Suddenly the door burst open and the Rutan captain, flanked by two others from the control room, came in and before I could react, zapped the Doctor with a bioelectric shock wave.

He hit the floor, inches from the battery, and lay still.

“Oh God,” I said, and knelt down beside him. “Doctor- Doctor wake up!”

“Ignorant human,” the Rutan commander said. “You will witness the termination of your home planet.”

I looked down at the Doctor’s face, willing him to open his eyes and save the day. Instead, his lips moved, forming words that I couldn’t make out.

“Come, human!” ordered the vicious alien.
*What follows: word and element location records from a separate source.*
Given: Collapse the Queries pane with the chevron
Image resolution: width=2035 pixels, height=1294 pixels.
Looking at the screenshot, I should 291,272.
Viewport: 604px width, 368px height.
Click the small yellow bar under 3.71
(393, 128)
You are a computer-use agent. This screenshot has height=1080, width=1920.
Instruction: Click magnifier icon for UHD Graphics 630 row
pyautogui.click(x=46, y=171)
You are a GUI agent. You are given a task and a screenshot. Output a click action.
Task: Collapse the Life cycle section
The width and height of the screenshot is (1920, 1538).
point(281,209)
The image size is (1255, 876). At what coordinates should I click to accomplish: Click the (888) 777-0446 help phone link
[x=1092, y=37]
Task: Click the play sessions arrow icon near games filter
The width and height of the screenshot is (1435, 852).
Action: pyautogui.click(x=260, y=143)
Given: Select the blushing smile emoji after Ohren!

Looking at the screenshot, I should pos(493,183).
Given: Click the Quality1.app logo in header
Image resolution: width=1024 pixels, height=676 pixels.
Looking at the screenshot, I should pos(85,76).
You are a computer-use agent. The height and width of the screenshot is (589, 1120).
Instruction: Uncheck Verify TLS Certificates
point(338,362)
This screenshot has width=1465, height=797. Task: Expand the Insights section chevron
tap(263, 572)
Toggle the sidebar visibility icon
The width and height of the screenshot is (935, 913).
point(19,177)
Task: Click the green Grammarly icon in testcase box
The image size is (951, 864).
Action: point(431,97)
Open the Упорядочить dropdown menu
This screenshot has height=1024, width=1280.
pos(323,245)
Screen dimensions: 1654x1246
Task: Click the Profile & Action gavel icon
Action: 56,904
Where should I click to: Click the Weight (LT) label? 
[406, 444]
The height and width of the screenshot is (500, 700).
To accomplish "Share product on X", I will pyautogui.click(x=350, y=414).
Thinking quickly, I threw myself over the Doctor’s body, pretending to cry. My head landed inches away from his mouth, and I could hear what he was saying.

“Unplug it,” he whispered. “Don’t make it obvious.”

Still acting, I stood and backed away from the Rutans, closer and closer to the battery.

“No, please!” I wailed and pretended to trip on one of the wires, landing myself exactly where I wanted to be.

“Get up!” The Rutans drew nearer, blue electricity jumping from their glowing green bodies. “Get up now, human!”

Sorry,” I said, dropping the act. “I don’t take orders from aliens.” And with that, I yanked a handful of wires from the battery.

The Doctor jumped up, grabbed the battery, and looked threateningly at the raging Rutans. “I warned you and you chose to ignore me. You brought this on yourself. And I was wondering…” he twirled one of the cables in his fingers. “How long until you run out of energy? The ship’s already out. You can’t have got that much time left.”

“Doctor!” The head Rutan screamed.

“I’m sorry.”

Then, all at once, the green jellyfishes seemed to burn out, then fell to the floor with an odd squelching sound.

***********

The Doctor seemed to be somewhere else as we headed back to the TARDIS. He had a look on his face, like he was thinking deeply about something.

“The Doctor and Lisa…” he muttered, not knowing I was listening. “Hm. Has a ring to it.”